__ABOUT THIS EXERCISE__.
If a line in the entries below holds the string "screenshot", copy it.

__GIVEN RECORDS__.
______________________________

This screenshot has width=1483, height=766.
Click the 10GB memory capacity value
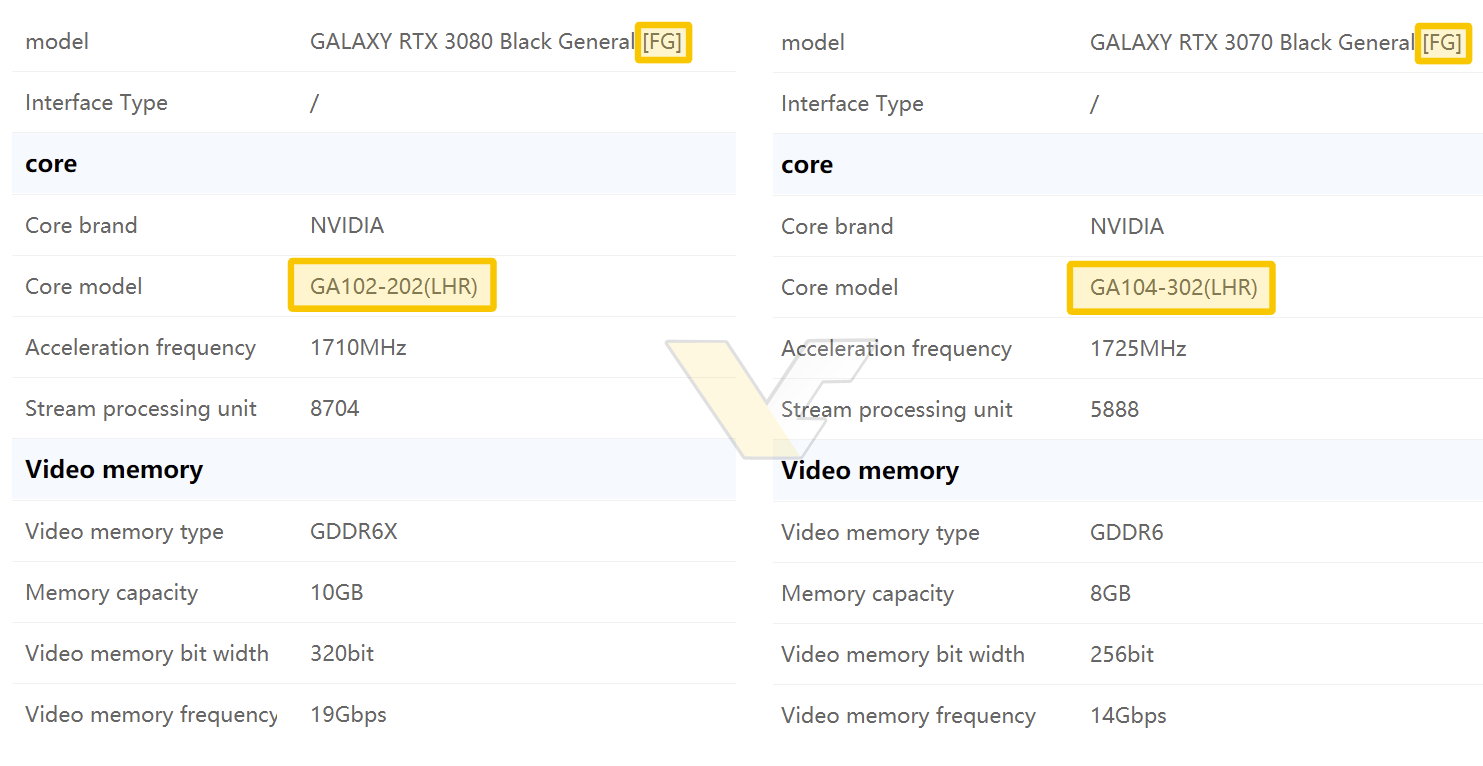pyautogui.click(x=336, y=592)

______________________________

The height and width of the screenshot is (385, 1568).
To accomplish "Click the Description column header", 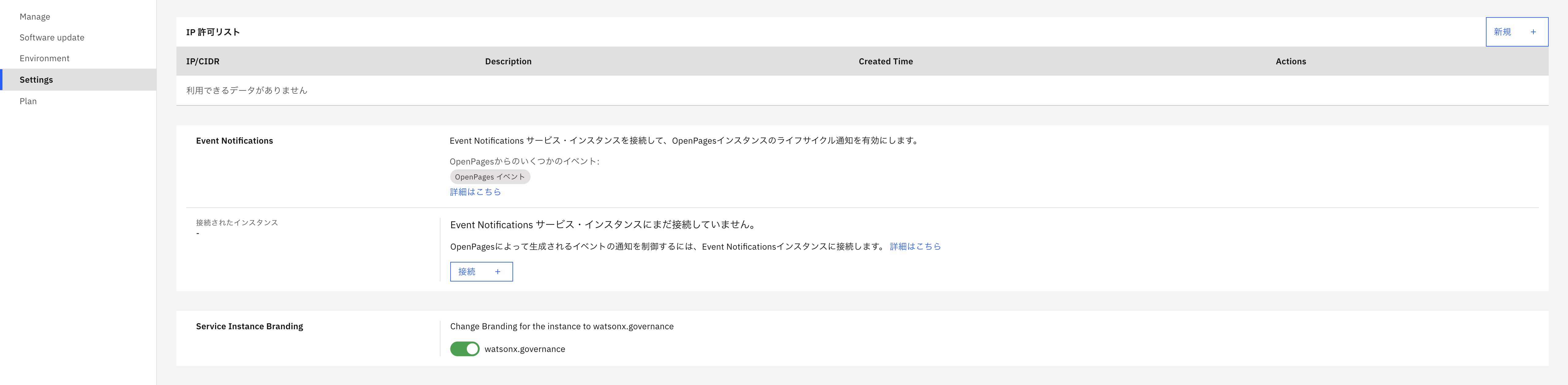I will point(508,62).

______________________________

__OUTPUT__.
This screenshot has width=1483, height=766.
The height and width of the screenshot is (385, 1568).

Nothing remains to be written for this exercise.